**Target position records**
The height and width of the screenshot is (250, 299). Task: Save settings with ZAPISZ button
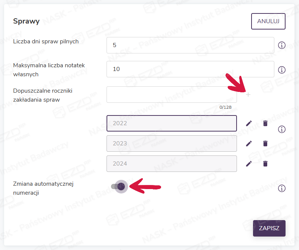tap(269, 228)
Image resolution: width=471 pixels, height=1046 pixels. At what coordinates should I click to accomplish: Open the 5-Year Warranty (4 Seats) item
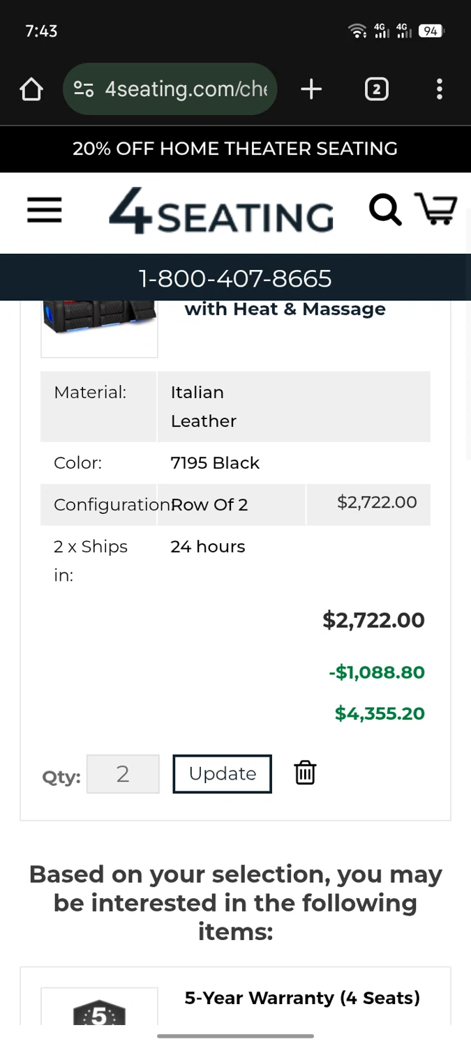[x=302, y=998]
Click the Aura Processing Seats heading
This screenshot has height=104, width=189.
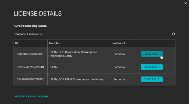pos(30,26)
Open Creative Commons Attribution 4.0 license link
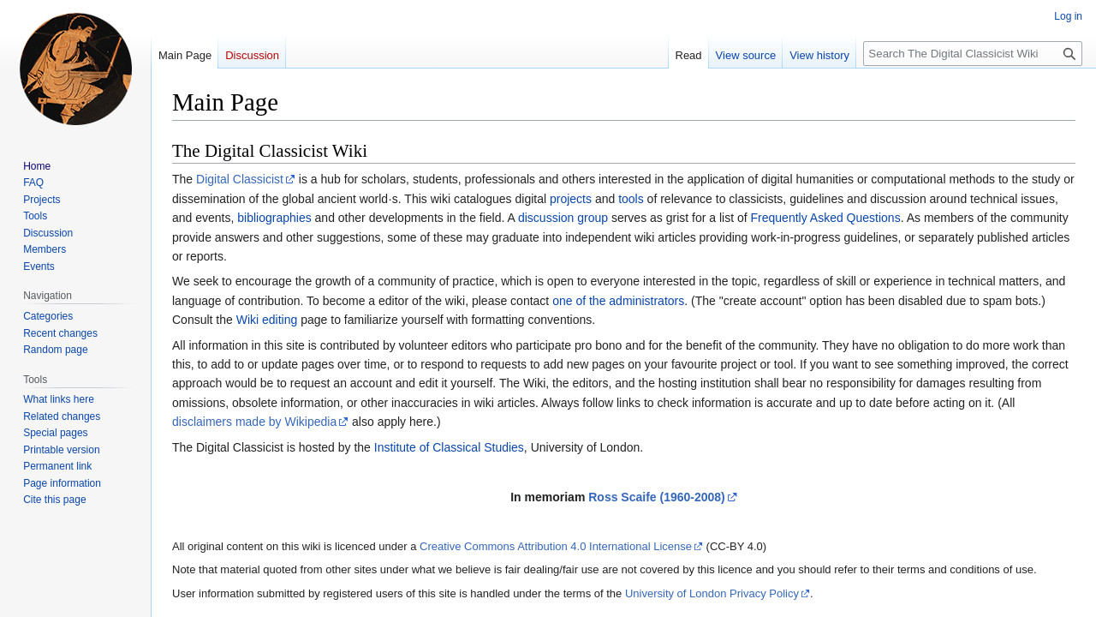This screenshot has width=1096, height=617. tap(555, 547)
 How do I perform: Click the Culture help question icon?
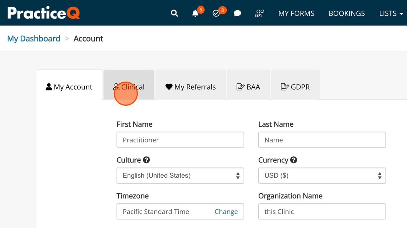click(146, 160)
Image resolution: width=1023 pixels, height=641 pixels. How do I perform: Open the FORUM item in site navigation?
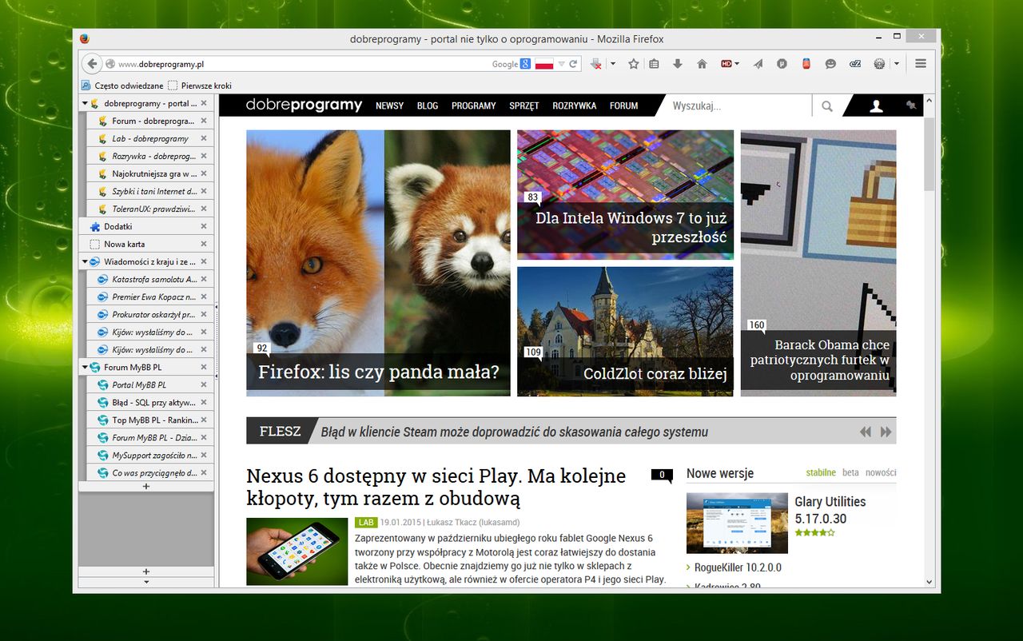[623, 105]
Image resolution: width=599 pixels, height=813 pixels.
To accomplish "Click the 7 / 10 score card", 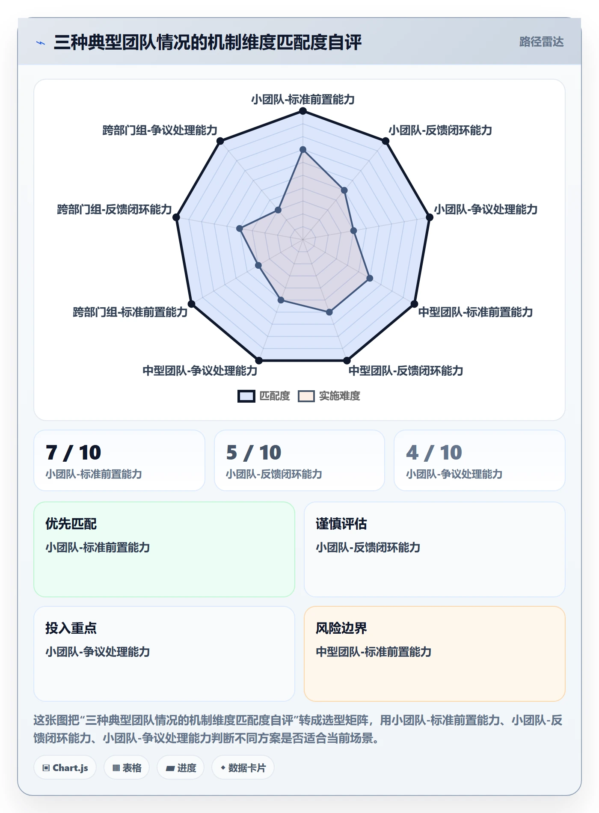I will [x=119, y=460].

**Requirement**
Tally how many lines in the material above contain the string "perform", with case counting, and reply with only the number.

**Task output**
2